Molecular cloning, characterization and expression analysis of CXCR3a and CXCR3b from Nile tilapia (Oreochromis niloticus).

Abstract

The CXC chemokine receptors (CXCRs) are members of the seven transmembrane (7-TM) G-protein-coupled receptor superfamily that involves innate and adaptive immune systems. In this study, CXCR3a and CXCR3b from Nile tilapia (Oreochromis niloticus) were cloned and identified, designated as OnCXCR3a and OnCXCR3b. The open reading frames of OnCXCR3a and OnCXCR3b were 1074 and 1080 bp, encoding the predicted proteins of 357 and 359 amino acids, respectively.
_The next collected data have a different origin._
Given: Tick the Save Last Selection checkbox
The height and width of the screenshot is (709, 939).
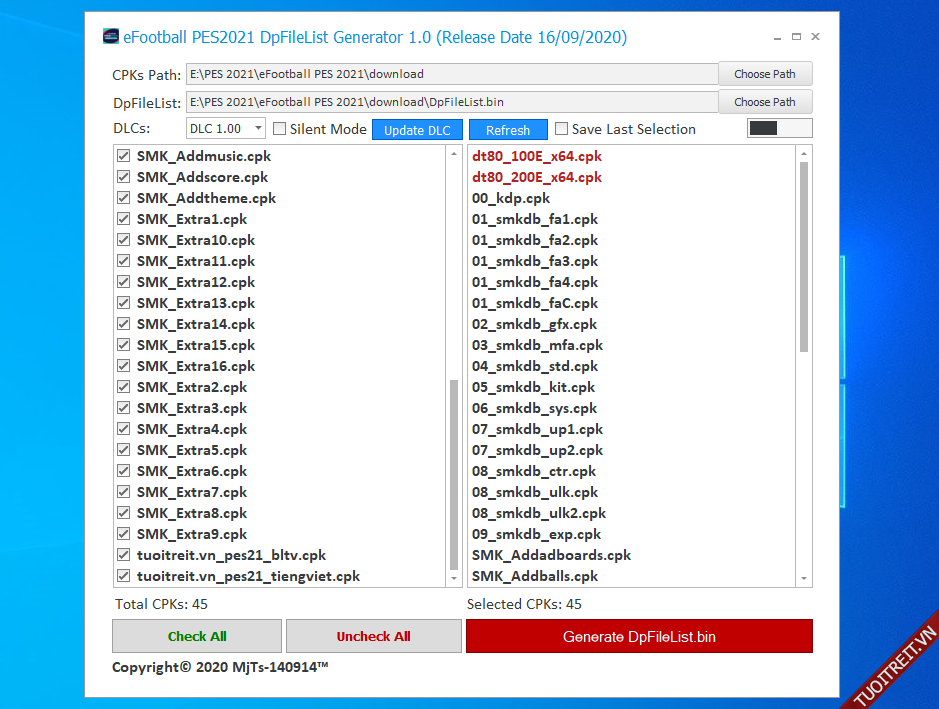Looking at the screenshot, I should point(562,129).
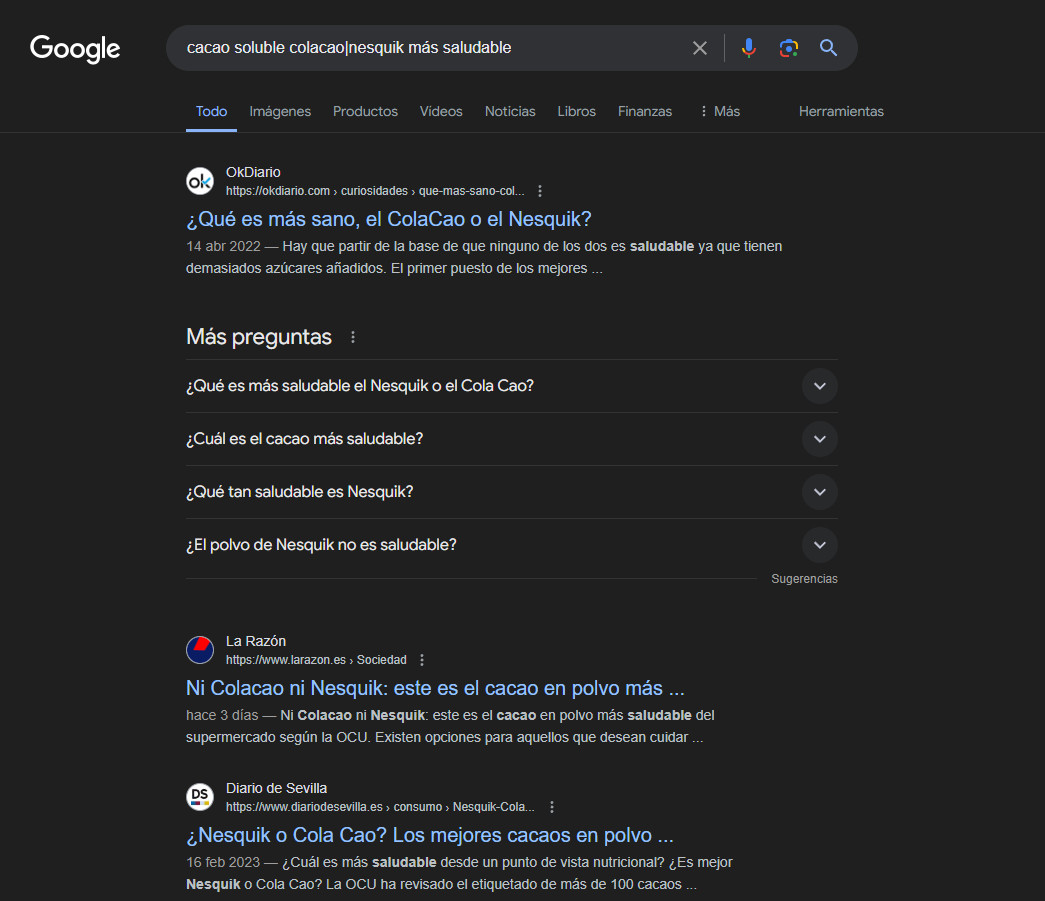Viewport: 1045px width, 901px height.
Task: Start voice search with the microphone icon
Action: click(x=748, y=48)
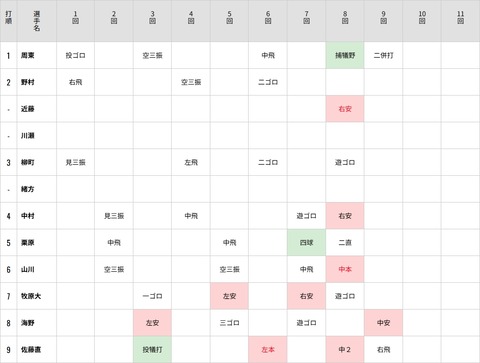Select player name 佐藤直 in bottom row
Viewport: 480px width, 363px height.
point(31,350)
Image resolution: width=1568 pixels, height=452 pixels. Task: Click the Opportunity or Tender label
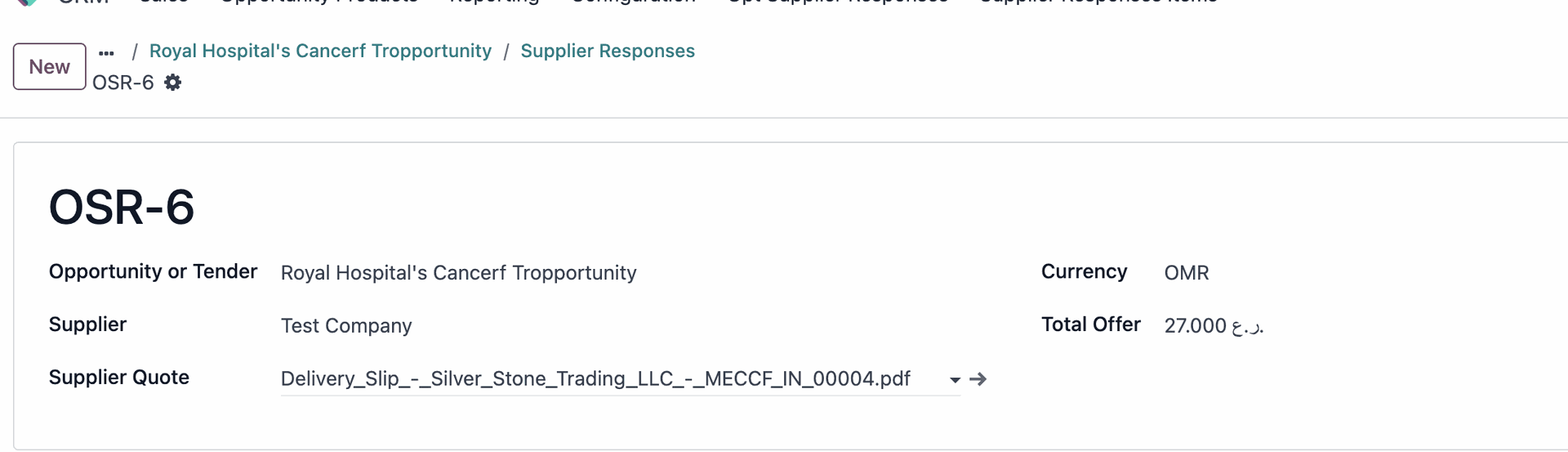[153, 271]
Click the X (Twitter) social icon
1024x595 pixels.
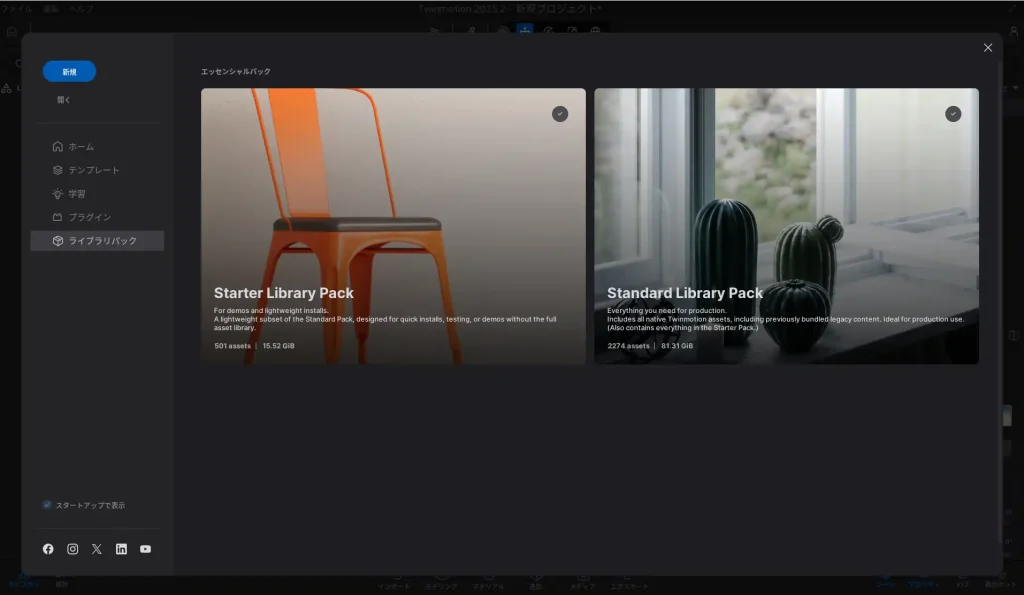point(97,549)
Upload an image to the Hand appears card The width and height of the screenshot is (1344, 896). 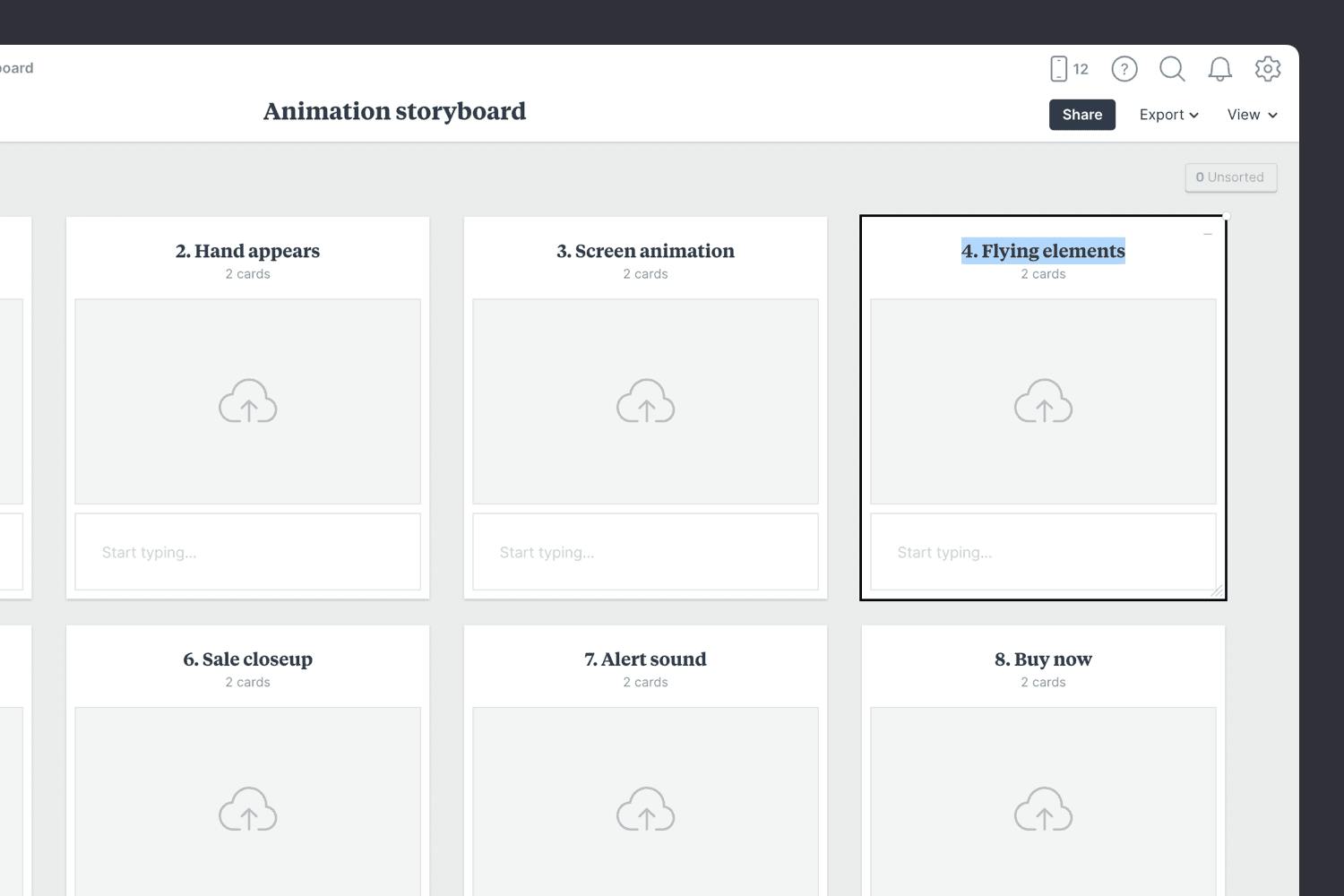tap(247, 401)
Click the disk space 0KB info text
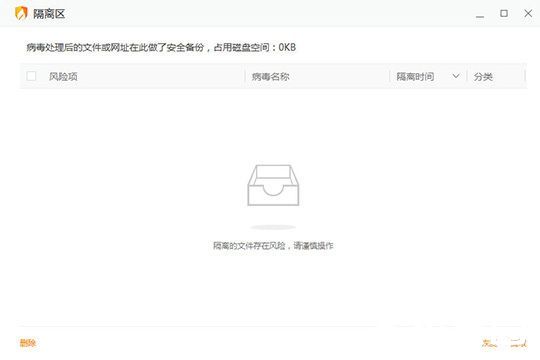Image resolution: width=540 pixels, height=360 pixels. point(161,47)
Multiple alignment analysis of OnCXCR3a- and OnCXCR3b-deduced protein sequences with the mammalian and bird sequences indicated the presence of typical structural features of chemokine receptors, including a 7-TM domain and conserved motifs. Quantitative real-time PCR analysis revealed that OnCXCR3a and OnCXCR3b were constitutively expressed in a wide range of tissues. When stimulated with Streptococcus agalactiae, Aeromonas hydrophila, polyinosinic:polycytidylic acid and lipopolysaccharide in vivo or in vitro on leukocytes, the mRNA levels of OnCXCR3a and OnCXCR3b were significantly upregulated. Overall, these results indicated that OnCXCR3s might be involved in host immune responses in Nile tilapia.